Regional Variations in Drivers of Active Layer Thickness: A Site-Scale Analysis Across Northern Hemisphere Permafrost

Abstract. In recent decades, permafrost degradation across the Northern Hemisphere has accelerated markedly under climate warming. However, the characteristics and driving mechanisms of this degradation at the sample-plot scale remain poorly understood. This study classifies Northern Hemisphere permafrost into three types: the Circum-Arctic permafrost region (CAP), the Sub-Circum-Arctic permafrost region (SCAP), and the Qinghai–Tibet Plateau (QTP) permafrost region.

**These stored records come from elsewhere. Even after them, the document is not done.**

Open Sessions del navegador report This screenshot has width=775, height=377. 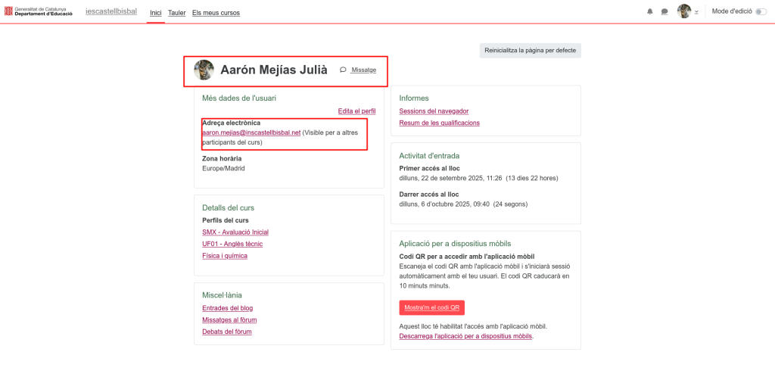click(434, 111)
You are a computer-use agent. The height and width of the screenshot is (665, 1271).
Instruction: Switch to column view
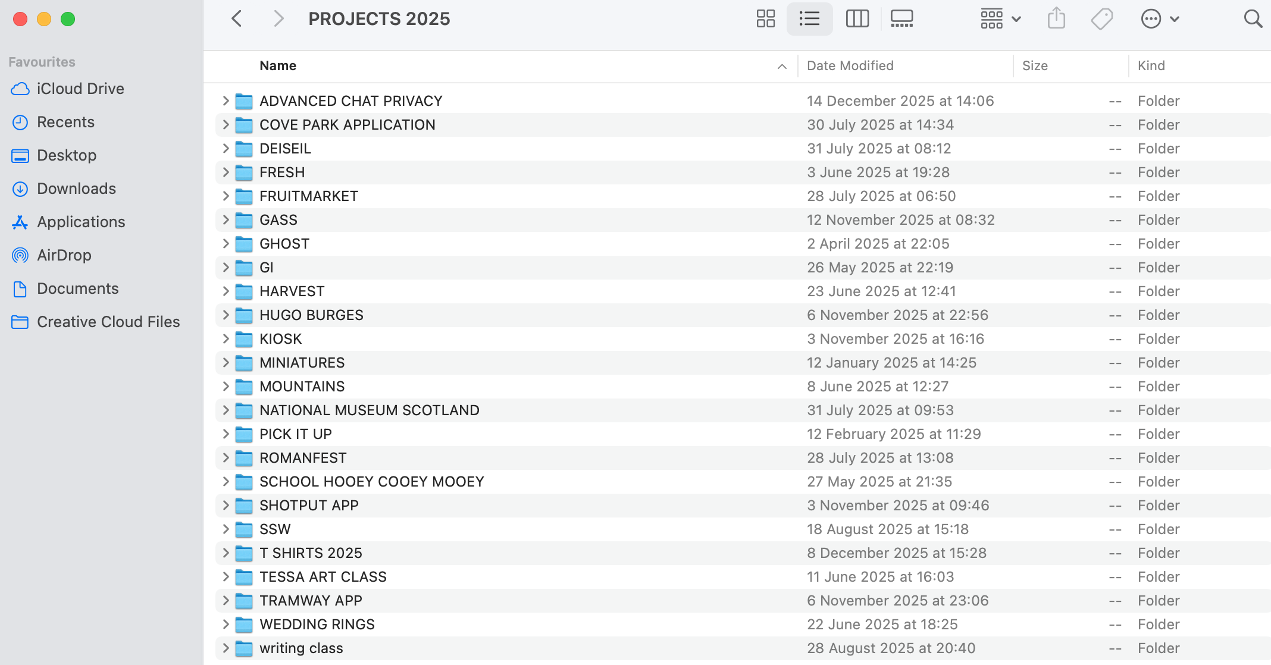click(857, 19)
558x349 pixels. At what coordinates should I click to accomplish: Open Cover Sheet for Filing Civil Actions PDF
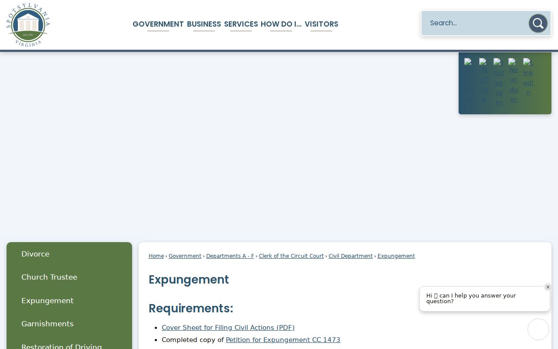(228, 328)
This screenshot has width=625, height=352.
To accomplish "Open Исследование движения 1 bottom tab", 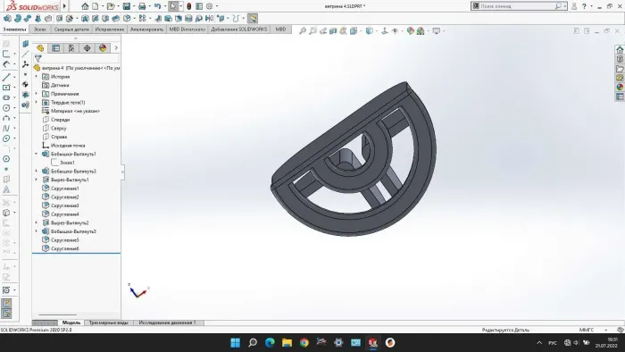I will 168,323.
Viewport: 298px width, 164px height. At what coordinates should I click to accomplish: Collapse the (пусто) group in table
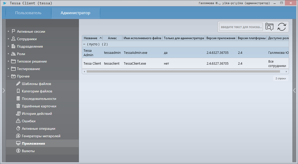click(x=84, y=44)
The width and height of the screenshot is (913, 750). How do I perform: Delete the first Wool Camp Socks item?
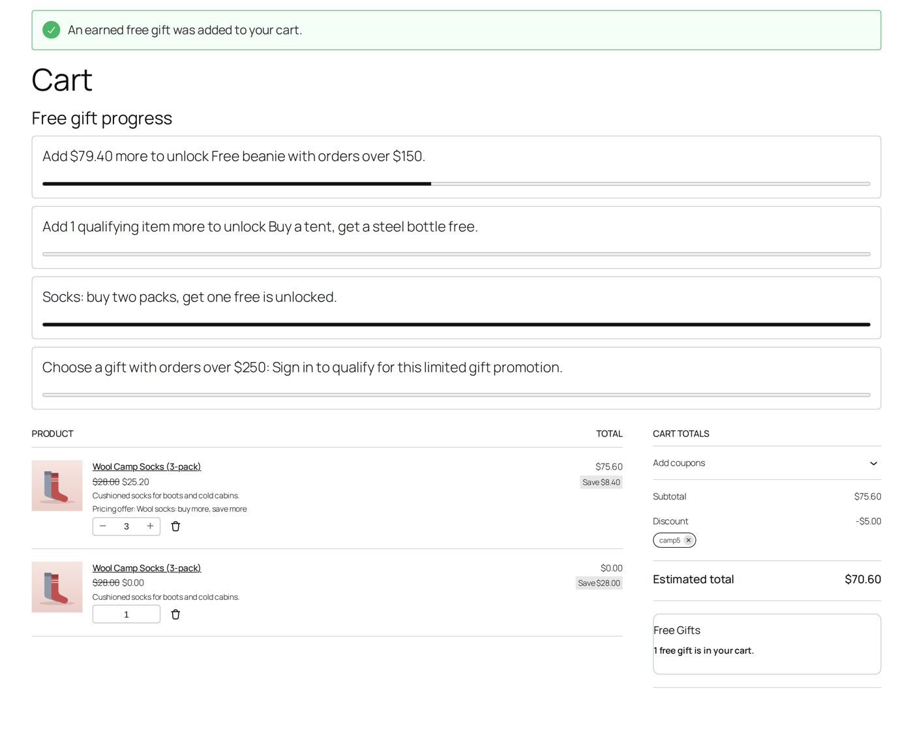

Based on data from 785 active layer thickness (ALT) monitoring sites we found that the mean value of ALT in CAP, SCAP and QTP region was 84.9 ± 1.56 cm, 200 ± 8.99 cm and 224 ± 7.26 cm, respectively. Based on 291 sites with more than five years of ALT records, we found that 60 % of the sites exhibit an increasing trend in ALT (35 % with statistically significant increases), while 40 % show a decreasing trend (11 % with statistically significant decreases). The rates of ALT changing vary considerably among different permafrost regions and with higher increasing rate in QTP (3.23 cm yr⁻¹, n=36) and followed by CAP (1.48 cm yr⁻¹, n=58) and SCAP (1.19 cm yr⁻¹, n=38). Results from the Partial least squares path modelling (PLS-PM) indicate that, at the site scale, soil characteristics exert a stronger influence on ALT than air temperature, particularly in the CAP and QTP regions. In SCAP, precipitation is the most important factor driving ALT changes, as higher precipitation can transfer heat into the soil and affect soil temperature. Vegetation also plays a significant role in SCAP, where denser vegetation can generate a warming effect. Snow cover shows limited influence on ALT across all monitoring sites. This study offers a systematic review of permafrost degradation and its driving mechanisms at the monitoring-site scale.